Waiting well requires choosing the less-traveled path of character over immediate gratification; it means pursuing integrity rather than a quick fix.
It means doing excellent work in your current position and refusing to cut corners, even if it feels nobody notices you and your dream job is a million miles away.
It means learning how to love and support your friends when they’re having the engagement parties and baby showers and you feel unseen. It means choosing to be thankful for what we do have rather than becoming bitter about what we don’t.
This is where the rubber meets the proverbial road, and if we allow the painful seasons of waiting to shape us into women who are refined under pressure, we will be closer to becoming the truest and most whole versions of ourselves that we can be, no matter what happens in our waiting seasons.
It seems counterintuitive, to accept what we can’t (yet) have, but it’s part of living wholeheartedly rather than locking our hearts away.
3. We wait well by discovering the gift of resiliency in ourselves
When we live in the tension of longing for something but not yet seeing it fulfilled, we can ultimately respond in two ways: in hope or in despair.
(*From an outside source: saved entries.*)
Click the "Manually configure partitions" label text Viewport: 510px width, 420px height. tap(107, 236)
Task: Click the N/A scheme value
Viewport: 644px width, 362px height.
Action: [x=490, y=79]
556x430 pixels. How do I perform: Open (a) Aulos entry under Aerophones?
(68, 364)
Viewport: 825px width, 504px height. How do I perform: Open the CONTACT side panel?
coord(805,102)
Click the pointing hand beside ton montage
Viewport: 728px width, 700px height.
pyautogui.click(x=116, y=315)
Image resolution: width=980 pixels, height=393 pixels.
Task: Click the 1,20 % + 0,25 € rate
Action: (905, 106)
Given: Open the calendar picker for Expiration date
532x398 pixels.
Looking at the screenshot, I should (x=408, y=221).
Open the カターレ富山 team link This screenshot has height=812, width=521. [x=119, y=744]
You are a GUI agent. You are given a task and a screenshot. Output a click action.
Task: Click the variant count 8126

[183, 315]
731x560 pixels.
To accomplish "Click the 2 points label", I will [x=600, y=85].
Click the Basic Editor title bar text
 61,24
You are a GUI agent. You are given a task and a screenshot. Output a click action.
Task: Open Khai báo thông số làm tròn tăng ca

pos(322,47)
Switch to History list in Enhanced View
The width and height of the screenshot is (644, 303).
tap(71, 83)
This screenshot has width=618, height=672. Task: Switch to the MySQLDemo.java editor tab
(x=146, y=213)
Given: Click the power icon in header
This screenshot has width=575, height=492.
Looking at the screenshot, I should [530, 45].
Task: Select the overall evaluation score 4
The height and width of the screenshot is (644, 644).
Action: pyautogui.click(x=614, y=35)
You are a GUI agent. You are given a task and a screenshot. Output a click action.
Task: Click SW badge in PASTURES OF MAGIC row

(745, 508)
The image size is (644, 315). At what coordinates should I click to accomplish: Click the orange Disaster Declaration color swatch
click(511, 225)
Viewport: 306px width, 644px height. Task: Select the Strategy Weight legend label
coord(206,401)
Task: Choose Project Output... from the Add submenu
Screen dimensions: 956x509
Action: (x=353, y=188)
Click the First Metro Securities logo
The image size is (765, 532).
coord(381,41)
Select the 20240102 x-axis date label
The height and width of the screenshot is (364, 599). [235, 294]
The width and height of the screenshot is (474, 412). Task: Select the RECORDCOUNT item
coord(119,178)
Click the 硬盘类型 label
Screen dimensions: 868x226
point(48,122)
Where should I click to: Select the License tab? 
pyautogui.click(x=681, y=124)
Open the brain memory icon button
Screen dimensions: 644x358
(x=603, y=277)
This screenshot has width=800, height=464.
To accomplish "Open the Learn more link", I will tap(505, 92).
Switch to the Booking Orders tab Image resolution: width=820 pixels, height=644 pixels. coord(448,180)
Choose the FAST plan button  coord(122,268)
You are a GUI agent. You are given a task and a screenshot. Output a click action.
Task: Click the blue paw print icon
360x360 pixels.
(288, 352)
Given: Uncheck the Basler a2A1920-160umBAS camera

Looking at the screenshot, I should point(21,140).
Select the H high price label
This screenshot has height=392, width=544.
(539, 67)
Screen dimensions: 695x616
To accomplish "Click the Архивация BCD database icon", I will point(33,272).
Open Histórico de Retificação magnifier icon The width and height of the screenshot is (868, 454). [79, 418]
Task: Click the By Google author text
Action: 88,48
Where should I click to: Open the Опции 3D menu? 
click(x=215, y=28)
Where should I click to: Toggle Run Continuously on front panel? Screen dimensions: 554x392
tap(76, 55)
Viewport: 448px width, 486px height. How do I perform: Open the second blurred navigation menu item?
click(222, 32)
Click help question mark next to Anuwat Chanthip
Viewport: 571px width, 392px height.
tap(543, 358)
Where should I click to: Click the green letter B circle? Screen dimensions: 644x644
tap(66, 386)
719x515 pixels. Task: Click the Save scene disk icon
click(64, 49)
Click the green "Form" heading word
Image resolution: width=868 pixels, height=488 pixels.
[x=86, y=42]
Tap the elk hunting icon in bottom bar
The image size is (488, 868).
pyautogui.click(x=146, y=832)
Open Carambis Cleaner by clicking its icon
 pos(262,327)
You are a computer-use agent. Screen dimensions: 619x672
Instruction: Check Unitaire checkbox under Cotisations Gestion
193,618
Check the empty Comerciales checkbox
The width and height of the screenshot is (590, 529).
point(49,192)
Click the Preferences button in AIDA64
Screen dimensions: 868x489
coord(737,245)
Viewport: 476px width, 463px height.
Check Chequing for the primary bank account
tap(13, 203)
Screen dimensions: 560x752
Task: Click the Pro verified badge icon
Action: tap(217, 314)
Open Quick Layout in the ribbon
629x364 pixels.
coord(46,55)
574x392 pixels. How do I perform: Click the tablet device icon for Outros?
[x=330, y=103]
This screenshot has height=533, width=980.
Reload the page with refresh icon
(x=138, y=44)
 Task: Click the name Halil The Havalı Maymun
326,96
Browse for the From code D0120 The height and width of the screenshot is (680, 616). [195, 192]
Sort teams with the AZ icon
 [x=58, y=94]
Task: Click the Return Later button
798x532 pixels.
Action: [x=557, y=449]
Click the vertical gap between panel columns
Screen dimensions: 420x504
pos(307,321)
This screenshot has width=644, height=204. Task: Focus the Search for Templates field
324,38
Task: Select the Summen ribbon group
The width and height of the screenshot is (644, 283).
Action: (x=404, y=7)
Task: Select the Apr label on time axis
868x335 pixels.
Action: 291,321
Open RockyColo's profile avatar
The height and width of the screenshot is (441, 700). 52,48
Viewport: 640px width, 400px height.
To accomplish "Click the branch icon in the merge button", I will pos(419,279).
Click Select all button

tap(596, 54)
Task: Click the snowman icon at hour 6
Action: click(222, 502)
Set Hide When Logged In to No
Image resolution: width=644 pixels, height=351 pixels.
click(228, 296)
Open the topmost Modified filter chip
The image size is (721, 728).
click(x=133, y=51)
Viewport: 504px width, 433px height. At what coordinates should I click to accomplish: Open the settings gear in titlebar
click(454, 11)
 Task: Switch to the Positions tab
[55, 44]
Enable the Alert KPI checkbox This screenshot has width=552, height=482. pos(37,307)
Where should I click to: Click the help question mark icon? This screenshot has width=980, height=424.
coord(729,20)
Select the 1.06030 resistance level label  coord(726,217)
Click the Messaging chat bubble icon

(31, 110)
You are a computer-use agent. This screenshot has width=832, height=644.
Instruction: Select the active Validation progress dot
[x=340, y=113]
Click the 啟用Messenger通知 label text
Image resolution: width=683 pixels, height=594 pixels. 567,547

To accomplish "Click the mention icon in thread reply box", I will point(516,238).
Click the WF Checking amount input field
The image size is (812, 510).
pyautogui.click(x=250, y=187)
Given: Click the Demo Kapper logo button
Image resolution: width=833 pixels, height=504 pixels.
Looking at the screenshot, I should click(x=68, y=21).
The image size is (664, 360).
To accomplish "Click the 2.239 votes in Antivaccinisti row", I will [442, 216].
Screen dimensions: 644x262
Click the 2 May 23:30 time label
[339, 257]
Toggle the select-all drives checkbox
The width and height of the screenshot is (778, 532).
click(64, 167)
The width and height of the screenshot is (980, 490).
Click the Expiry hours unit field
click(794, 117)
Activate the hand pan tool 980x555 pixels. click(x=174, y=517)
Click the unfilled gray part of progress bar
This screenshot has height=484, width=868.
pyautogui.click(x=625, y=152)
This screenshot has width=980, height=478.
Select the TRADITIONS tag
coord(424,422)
It might not feel a choice, but it is, and it’s one that is always before us: Will we give in to the fear that what we most dearly want might never happen, or will we embrace the life that we do have and plant our feet in the garden of hope?If we choose despair, every day will feel drudgery, walking through waist-high sand. But if we choose hope — if we choose to embrace this life we’ve been given with gratitude and love, and if we choose to believe that what is ahead can be far better than we might imagine — we will find within ourselves a resiliency that can’t be bought or manufactured.
We will find that what we have, right now, is enough — because we know our worth and purpose in our hearts, no matter what it is we’re waiting for.
Are you waiting for something right now? Where does your hope come from?